Directed by Kenneth Branagh, the film’s visual style is breathtaking. The quality of the landscapes of Asgard and the Ice Giant’s world of Jotunheim are incredibly well detailed and textured. The costumes are worthy of note as well, though if the acting wasn’t as good as it is they could have run the risk of looking camper than Christmas.

The acting isn’t so serious that the film loses sight of the fact it’s a comic book adaptation; there are some genuinely funny moments of slapstick where Thor is hit by a car, tasered and sedated by a large group of doctors while trying to escape a hospital. The scene-stealer though is Anthony Hopkins as Odin: he is a larger-than-life actor who clearly relishes hamming it up to play the king of the Gods unlike Stellen Skarsgård, who barely manages to conceal his bewilderment with the storyline. But top marks to Hemsworth who resembles and acts like a more muscular Brad Pitt circa ‘Troy’ with a real knack at comedic acting like later career Pitt.

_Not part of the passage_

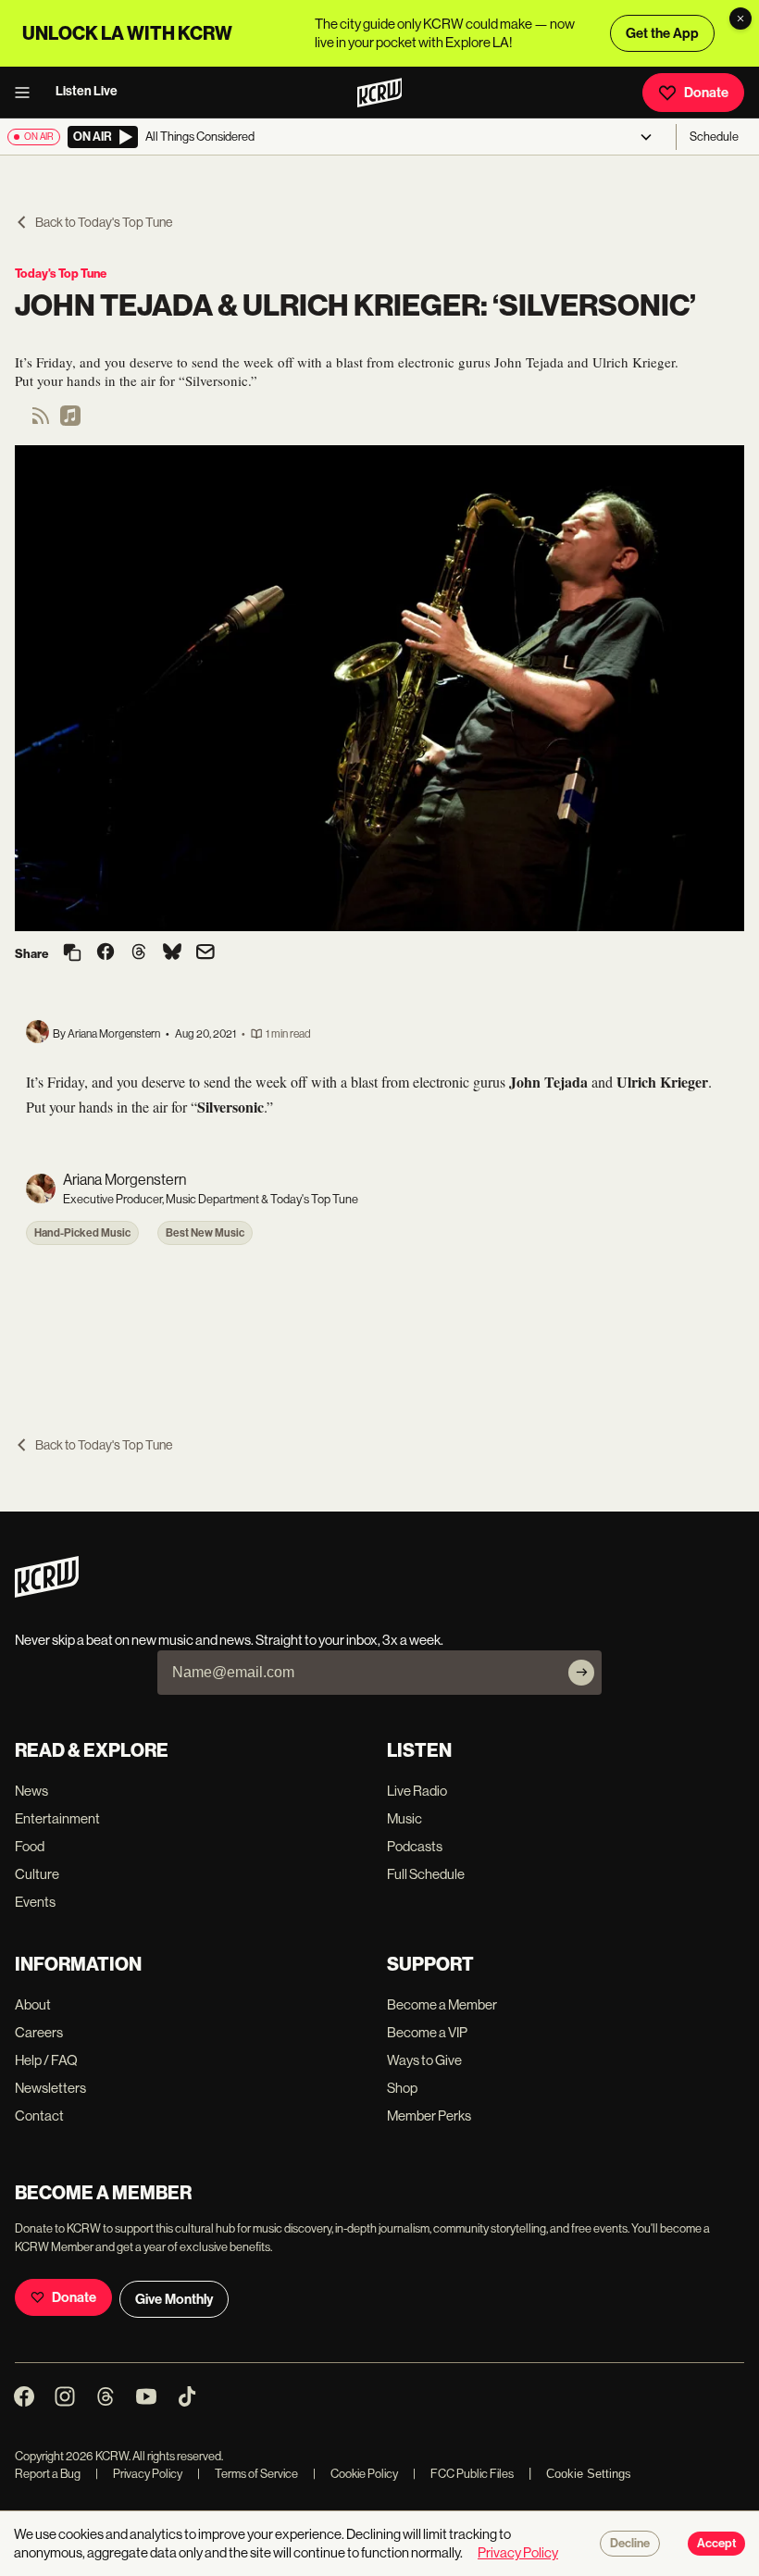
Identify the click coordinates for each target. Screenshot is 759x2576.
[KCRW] (47, 1592)
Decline (630, 2543)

This is a big, big blockbuster where everyone involved in the film is having a lot of fun and this genuinely rubs off on the audience. After a slow start, with a lot of back story explanation, you find yourself getting more involved as the story kicks off and unfolds. By the end you realise you’re having a brilliant time as is everyone else. Instead of feeling like a prequel to ‘The Avengers’ I feel this film stands up well on its own alongside the likes of its Marvel counterparts.